Cutbacks may send some to nursing homes

October 22, 2009 10:00:40 AM PDT
State cuts on services mean people with disabilities are being reevaluated on how much help they need from personal assistants who help them live independently. Even though a number of state programs have received new funding, there is still talk of cuts. The state's home services program for people with disabilities aged 59 and younger is keeping a close eye on the funding situation. Without funds to support personal assistant services, people with disabilities will not be able to live independently in their community. Many may end up back in nursing homes.

When Cynthia Frazier had a stroke 15 years ago, she had to move into a nursing home.

" It changed everything, I needed help doing everything," said Frazier.

She then started using Access Living's personal assistant program and was able to move into an apartment with support from those PAs.

"Ora works three days and my other is Kanida and she works four days. So I have seven days a week, six hours a day," said Frazier. "They get me up in the morning, they do all my daily taking care of my daily living and everything. And they get me up and they cook for me, my breakfast and my lunch or whatever, which is usually my dinner."

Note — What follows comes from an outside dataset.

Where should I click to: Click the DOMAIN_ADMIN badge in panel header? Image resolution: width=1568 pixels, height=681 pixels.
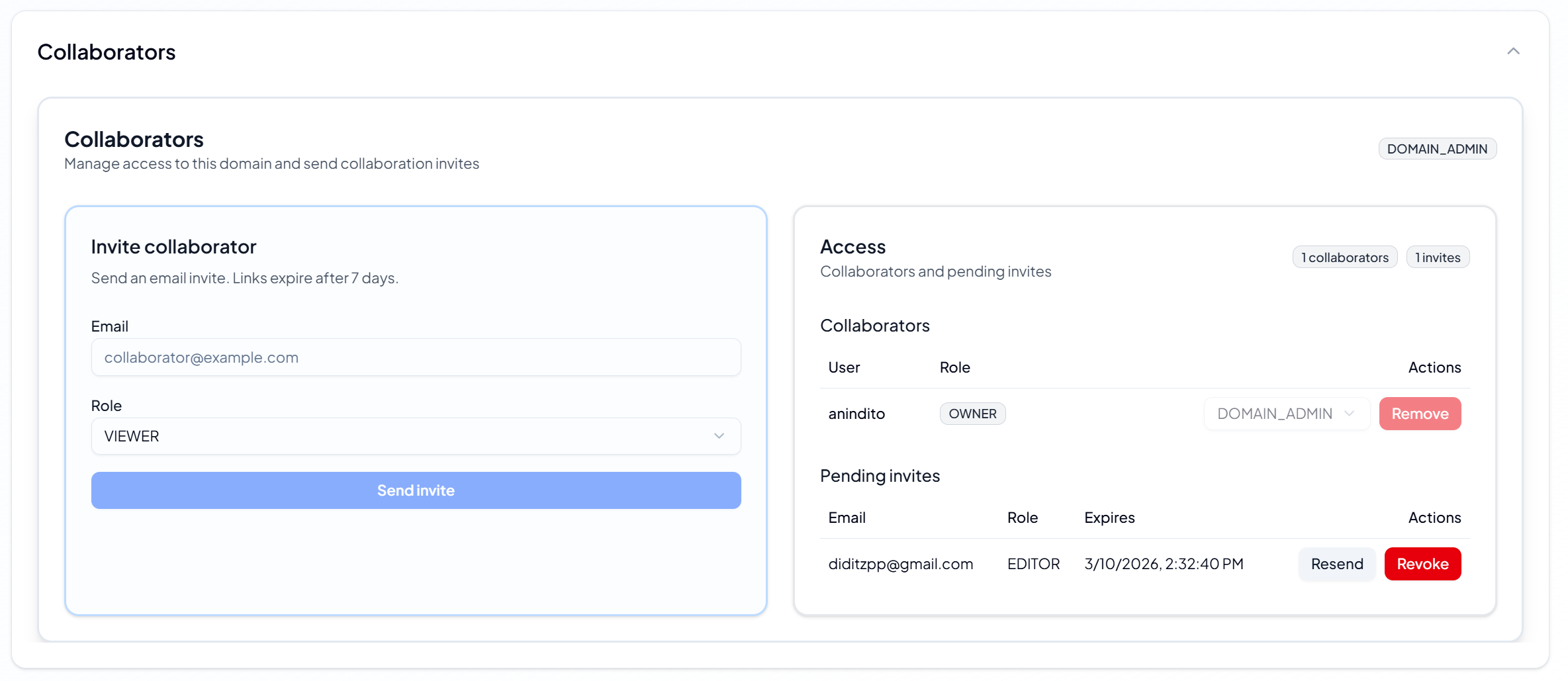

The state wants to lower hourly service caps, which would be a challenge for more than 20,000 people with disabilities who received PA services, according to Gary Arnold, Access Living's public relations coordinator.

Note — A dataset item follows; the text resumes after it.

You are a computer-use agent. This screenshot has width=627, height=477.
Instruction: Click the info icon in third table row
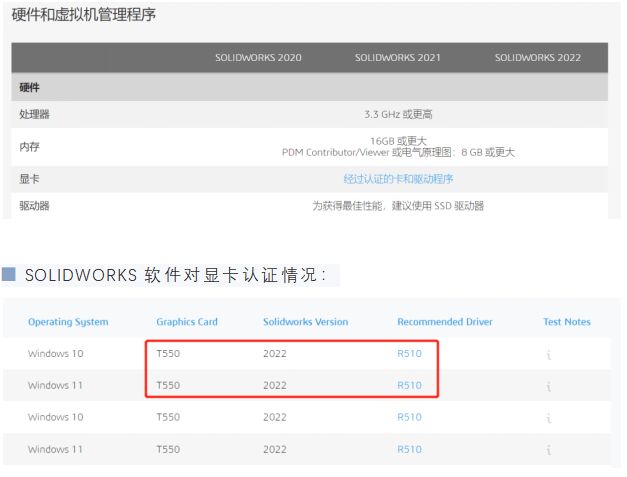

" What the service caps means is that it lets say you have a personal assistant, comes in to help out with cooking during the month, they were going to cap the service hours what they want to do is cap it at thirty hours a month," said Arnold.

In order to determine needs of services, everyone is being re-evaluated.

" It's a big challenge because potentially you can go into this evaluation and loose some of your service hours and that might have a significant impact on your life," said Frazier.

According to a state spokesperson, "the amount of time spent on daily tasks should really be no different for people with disabilities than those without."

Frazier has been reevaluated.

"And I thought it was going to be really hard because I thought they were really going to do some cuts but she told me that it seemed like I needed every hour on my hours so she left them like they were," said Frazier.

"We understand the State Illinois like many other states like the federal government right now is in budget crunch now we need to cut numbers somewhere but we want to work with the state in order to find a solution," said Arnold.

Organizations like Access Living are prepping consumers before their interviews with the state. Their goal is for consumers to maintain all of their services hours by demonstrating a strong need for services.